Listing 1.4: Typical Response Headers HTTP/1.1 200 OK Date: Sun, 02 Jul 2006 22:28:58 GMT Server: Apache/2.0.40 (Red Hat Linux) Last-Modified: Sat, 29 Jan 2005 04:13:19 GMT ETag: "824319-509-c6d5c0" Accept-Ranges: bytes Content-Length: 1289 Connection: close Content-Type: text/html
As can be seen from the above listing, at first glance, response headers look nearly the
same as request headers. However, look at the first line.
Although the first line is space delimited as in the request, the information is different.

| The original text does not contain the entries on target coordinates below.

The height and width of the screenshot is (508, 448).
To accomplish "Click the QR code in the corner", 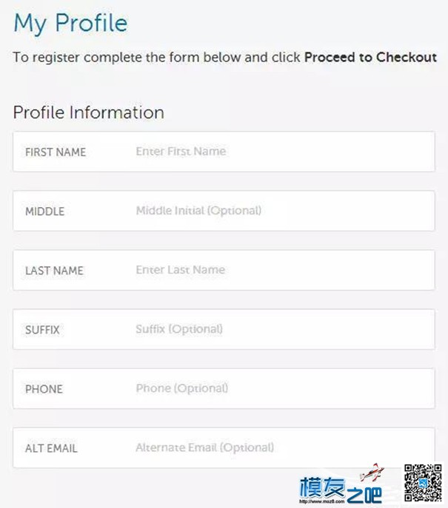I will (423, 483).
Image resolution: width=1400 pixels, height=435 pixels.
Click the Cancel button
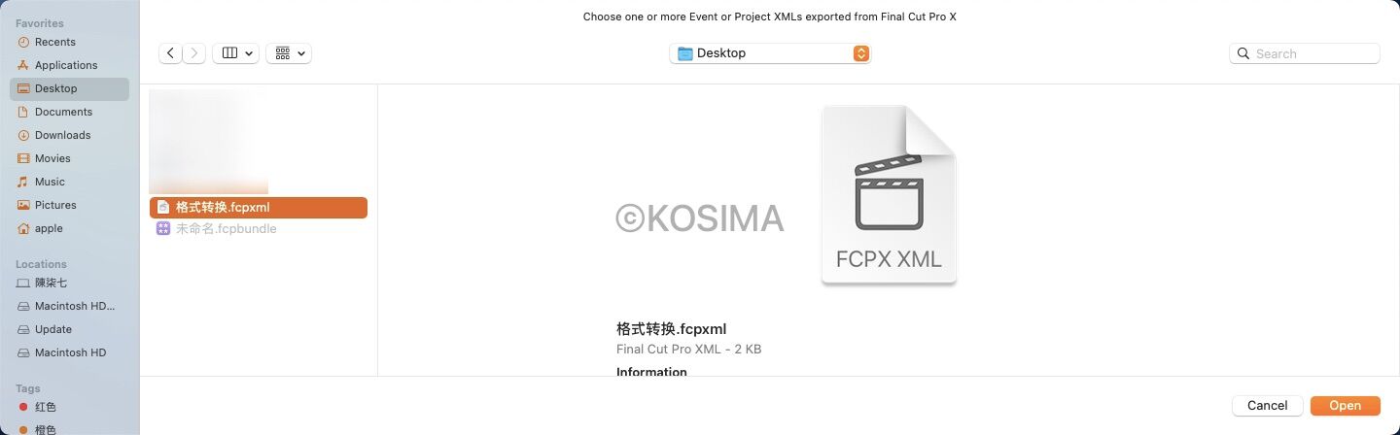[1267, 406]
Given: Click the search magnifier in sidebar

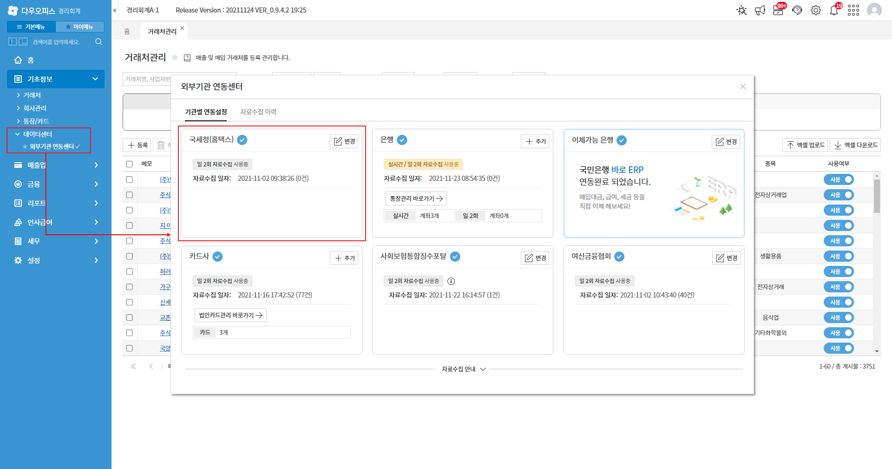Looking at the screenshot, I should [x=98, y=42].
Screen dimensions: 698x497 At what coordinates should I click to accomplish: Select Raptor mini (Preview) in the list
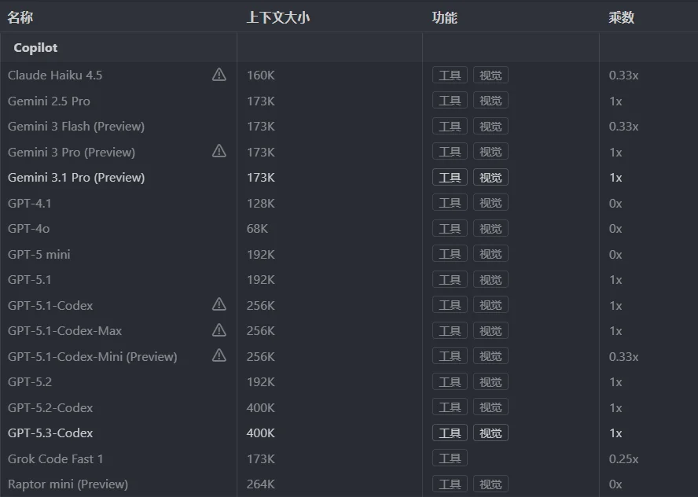(68, 484)
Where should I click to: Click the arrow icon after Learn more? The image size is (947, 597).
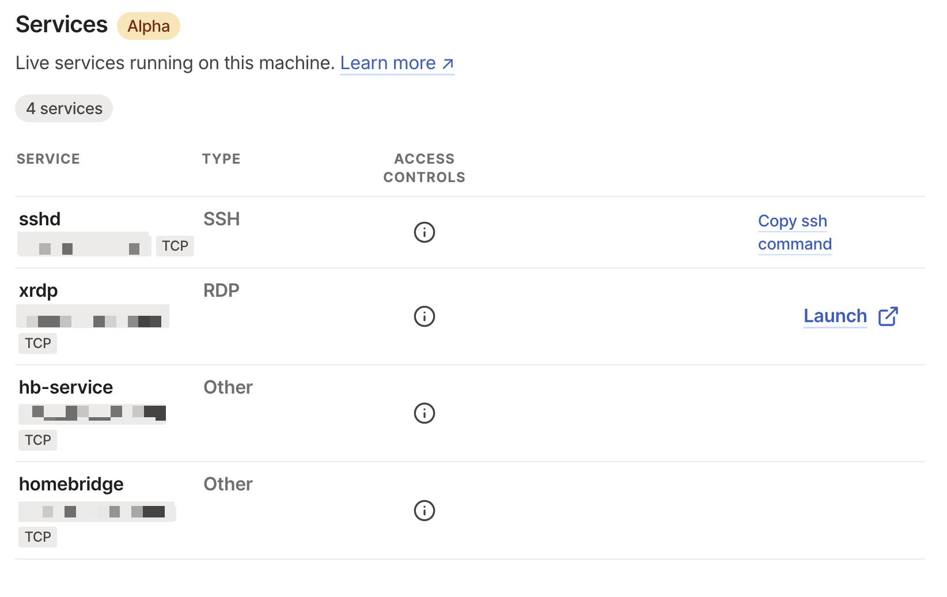tap(448, 63)
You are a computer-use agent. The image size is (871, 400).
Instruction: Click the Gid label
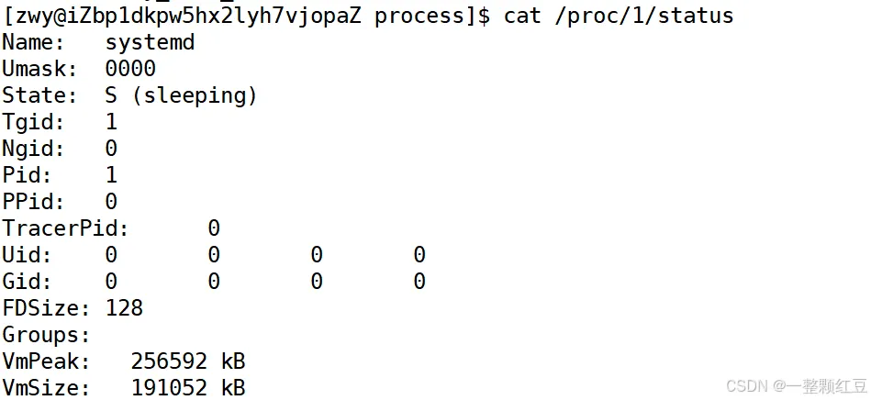tap(27, 282)
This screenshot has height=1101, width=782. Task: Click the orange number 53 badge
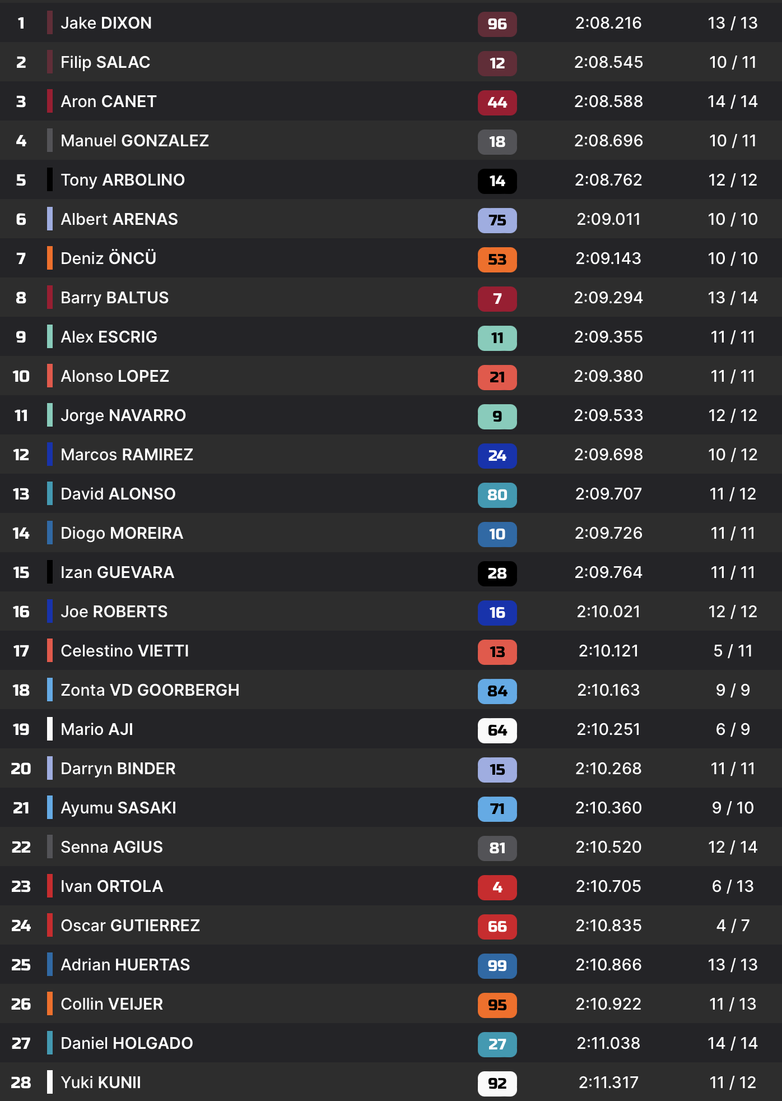pyautogui.click(x=497, y=260)
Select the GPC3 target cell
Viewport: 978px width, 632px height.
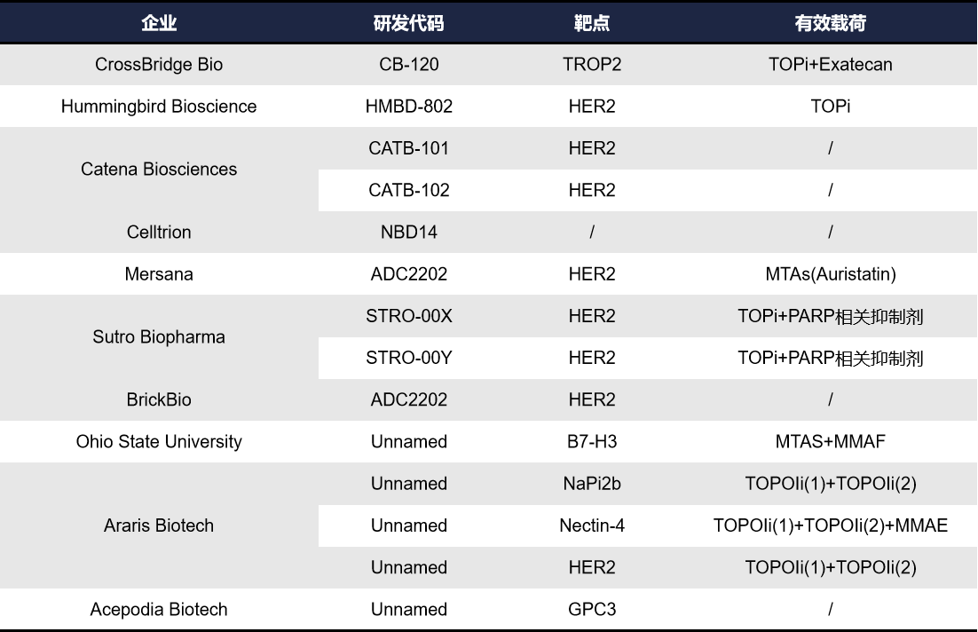pyautogui.click(x=591, y=610)
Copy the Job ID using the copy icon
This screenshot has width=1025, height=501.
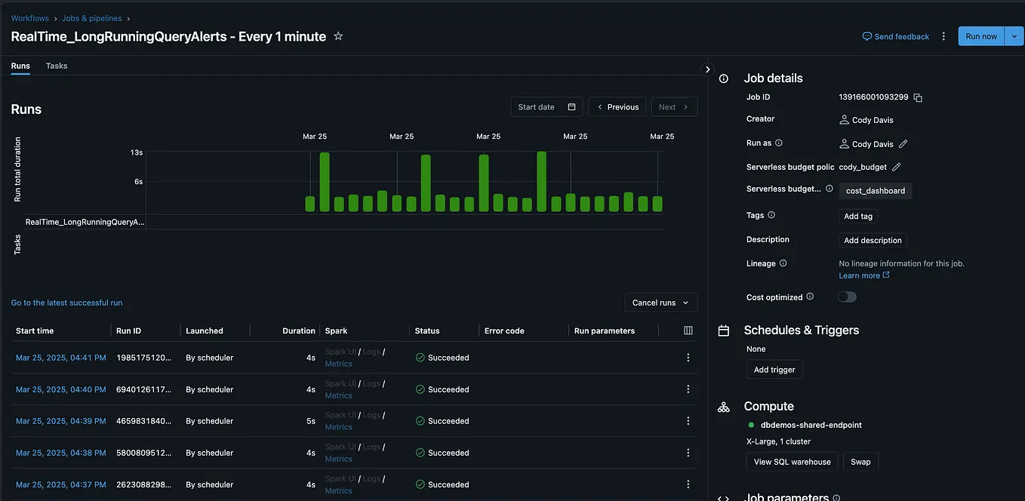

The first line of HTTP response headers contains the HTTP version and status information
about the response. The HTTP version is reported as 1.1, and the status Code, 200, means
“OK,” no error. Also, this is where the famous error code 404 (page not found) comes
from.
Error codes can be grouped according to the digit in their hundreds position:
• 1xx: Informational - Request received, continuing process
• 2xx: Success - The action was successfully received, understood, and accepted
• 3xx: Redirection - Further action must be taken in order to complete the request
• 4xx: Client Error - The request contains bad syntax or cannot be fulfilled
• 5xx: Server Error - The server failed to fulfill an apparently valid request
Immediately following the headers will be a blank line, just as was the case with HTTP
requests. Following the blank line delimiter will be the data that was requested. It will be
of the length specified in the Content-Length header. The Content-Length
header in Listing 1.4 indicates a length of 1289 bytes. For a list of HTTP codes, refer to Appendix
E, “HTTP Response Codes.”